Archivos de mayo,2008

Dos geografías para un autor

mayo 22, 2008
Entrevista. EDGARDO RIVERA MARTÍNEZ

Edgardo Rivera
LOS CUENTOS DEL AUTOR DE "PAÍS DE JAUJA" ABORDAN LA RELACIÓN DE IDA Y VUELTA ENTRE LO AUTÓCTONO Y LO UNIVERSAL. EN SU LIBRO "CUENTOS DEL ANDE Y LA NEBLINA", EL ESCRITOR REÚNE 44 AÑOS DE HISTORIAS


Por Enrique Planas

¿Cuál es la Jauja real, la ciudad actual o la que supo inventar en sus novelas un escritor como Edgardo Rivera Martínez? Si bien la pregunta es retórica, nos deja pensando en cuál es el mejor lugar para instalar nuestra vida: en la mediocre realidad o en el brillante sueño de la ficción. A Rivera Martínez le apena que su ciudad natal resulte tan distante de aquella urbe eterna encapsulada en su novela "País de Jauja". "Se ha desmejorado muchísimo la Jauja que yo conocí en mi infancia --lamenta--. Entonces prevalecían los tejados, los muros blancos, los zaguanes. El afán por 'modernizar' perjudica no solo a Jauja sino a todas las ciudades de provincia", comenta el escritor, quien cada vez que regresa busca los pocos refugios a salvo de la destrucción: calles como Alfonso Ugarte o La Samaritana, que aún conservan su perfil, o la casa que su abuelo materno mandó levantar a comienzos del siglo pasado en la calle San Martín. "¿Qué habría pasado si Jauja no hubiera dejado perder su pasado de esa forma?", se pregunta el escritor, quien aclara que si bien la vieja Jauja no puede compararse con el esplendor del Cusco o la rústica belleza de Huamanga, reconoce en su modestia su encanto especial. Atracción que se conservará mucho más tiempo en las páginas de sus cuentos, escritos entre 1964 y el 2008, reunidos ahora en el volumen "Cuentos del Ande y la neblina" (Punto de Lectura).

jironsanmartin
Jirón San Martín - Jauja


Por primera vez hace evidente cómo en su obra no solo convergen las tradiciones, el imaginario o la mitología andina sino también el mundo urbano, limeño, desdibujado por su característica neblina.

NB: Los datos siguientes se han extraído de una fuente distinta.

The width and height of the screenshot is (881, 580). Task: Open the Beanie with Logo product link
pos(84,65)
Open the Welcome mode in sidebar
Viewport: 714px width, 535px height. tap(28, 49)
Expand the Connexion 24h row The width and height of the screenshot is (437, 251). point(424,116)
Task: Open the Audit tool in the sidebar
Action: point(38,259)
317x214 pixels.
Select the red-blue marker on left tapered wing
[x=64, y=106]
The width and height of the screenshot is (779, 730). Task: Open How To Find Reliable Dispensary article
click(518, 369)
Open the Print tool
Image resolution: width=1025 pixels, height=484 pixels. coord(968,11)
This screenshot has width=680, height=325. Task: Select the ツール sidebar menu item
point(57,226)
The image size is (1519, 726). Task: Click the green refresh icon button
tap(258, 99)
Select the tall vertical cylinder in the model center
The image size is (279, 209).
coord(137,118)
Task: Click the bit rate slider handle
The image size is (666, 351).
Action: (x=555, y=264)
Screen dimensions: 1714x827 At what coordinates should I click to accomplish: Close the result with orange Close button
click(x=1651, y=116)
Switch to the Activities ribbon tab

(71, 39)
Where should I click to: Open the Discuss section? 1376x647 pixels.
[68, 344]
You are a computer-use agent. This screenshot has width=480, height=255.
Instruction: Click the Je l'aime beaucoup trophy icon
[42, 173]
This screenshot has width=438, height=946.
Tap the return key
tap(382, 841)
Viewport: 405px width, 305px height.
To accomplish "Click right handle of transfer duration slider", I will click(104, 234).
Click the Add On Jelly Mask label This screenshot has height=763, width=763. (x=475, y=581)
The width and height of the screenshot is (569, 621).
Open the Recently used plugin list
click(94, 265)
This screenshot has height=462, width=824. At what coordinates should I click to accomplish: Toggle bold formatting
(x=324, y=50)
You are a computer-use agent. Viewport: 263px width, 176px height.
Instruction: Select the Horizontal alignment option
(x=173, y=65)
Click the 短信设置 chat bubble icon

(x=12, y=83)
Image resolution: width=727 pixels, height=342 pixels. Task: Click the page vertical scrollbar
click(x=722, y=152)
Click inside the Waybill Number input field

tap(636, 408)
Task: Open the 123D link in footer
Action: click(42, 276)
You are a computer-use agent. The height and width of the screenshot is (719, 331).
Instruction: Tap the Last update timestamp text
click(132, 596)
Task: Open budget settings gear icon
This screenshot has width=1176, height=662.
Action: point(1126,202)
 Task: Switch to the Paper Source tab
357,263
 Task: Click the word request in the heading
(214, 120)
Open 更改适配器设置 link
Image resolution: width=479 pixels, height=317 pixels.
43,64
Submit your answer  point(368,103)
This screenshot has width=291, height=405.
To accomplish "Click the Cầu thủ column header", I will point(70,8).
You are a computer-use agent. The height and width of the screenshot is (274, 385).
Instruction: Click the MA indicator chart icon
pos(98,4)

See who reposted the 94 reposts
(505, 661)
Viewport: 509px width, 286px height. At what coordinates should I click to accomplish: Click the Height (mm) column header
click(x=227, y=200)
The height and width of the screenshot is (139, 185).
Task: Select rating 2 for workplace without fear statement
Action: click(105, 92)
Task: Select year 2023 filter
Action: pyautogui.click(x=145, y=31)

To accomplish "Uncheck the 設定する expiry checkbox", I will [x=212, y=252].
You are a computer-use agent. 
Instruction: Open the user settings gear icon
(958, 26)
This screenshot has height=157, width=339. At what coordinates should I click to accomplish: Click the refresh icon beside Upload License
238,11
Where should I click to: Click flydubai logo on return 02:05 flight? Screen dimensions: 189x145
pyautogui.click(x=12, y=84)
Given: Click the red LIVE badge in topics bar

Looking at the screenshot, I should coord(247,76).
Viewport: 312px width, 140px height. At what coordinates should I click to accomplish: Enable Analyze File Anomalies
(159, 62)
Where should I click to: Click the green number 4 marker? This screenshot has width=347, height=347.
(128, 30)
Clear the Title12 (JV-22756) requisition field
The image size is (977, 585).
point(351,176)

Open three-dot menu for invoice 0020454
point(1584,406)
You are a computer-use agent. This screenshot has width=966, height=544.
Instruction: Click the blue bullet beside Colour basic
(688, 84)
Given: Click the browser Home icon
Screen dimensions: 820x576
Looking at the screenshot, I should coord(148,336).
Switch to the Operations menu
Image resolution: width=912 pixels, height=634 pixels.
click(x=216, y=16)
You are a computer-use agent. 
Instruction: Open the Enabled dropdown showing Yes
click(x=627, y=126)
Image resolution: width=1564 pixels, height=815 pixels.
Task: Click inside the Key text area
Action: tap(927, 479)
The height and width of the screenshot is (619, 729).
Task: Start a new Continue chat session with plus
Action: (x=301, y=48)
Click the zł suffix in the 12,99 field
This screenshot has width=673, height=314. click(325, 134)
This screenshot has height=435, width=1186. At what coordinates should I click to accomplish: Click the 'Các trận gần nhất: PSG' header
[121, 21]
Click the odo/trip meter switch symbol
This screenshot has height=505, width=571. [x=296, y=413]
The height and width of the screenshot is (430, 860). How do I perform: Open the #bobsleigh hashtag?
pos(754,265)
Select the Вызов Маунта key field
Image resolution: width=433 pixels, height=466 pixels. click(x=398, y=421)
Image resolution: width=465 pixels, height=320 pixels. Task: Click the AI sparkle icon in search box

Sí, de alguna manera esa ha sido la atención, colocando los Andes en primer lugar, pues soy fiel a mis raíces andinas. La mayor parte de mis cuentos están ambientados en los Andes, y varios de ellos no en Jauja sino en Huamanga, Ocongate, o Cusco. Pero también está presente la Lima de la neblina, la de los Barrios Altos, un poco decaída, casi en ruinas. En el caso de las novelas cortas, está la neblina de los malecones, de la cercanía al mar.

Uno siempre asocia el ande con la claridad, con un prístino cielo azul. La ciudad, por el contrario, es tan neblinosa como inasible. ¿Es así su forma de entender ambas geografías?

Son los temas que más atraen mi sensibilidad. En mis cuentos está presente un factor lírico. No en vano en muchos cuentos es muy importante la música y la danza. Es una manera de contraponer esos dos universos: en el andino prevalece el sol pero también la lluvia, a veces la nieve, es un mundo con raíces míticas, paisajes luminosos, verdes y dorados. Lima, de alguna manera, me es más distante, a pesar de que por cosas de la vida vivo en ella, a pesar de que dos años de mi infancia los pasé en Barranco, en la Bajada de los Baños. Mi visión es esa, centrada en los Andes pero con una apertura a Lima.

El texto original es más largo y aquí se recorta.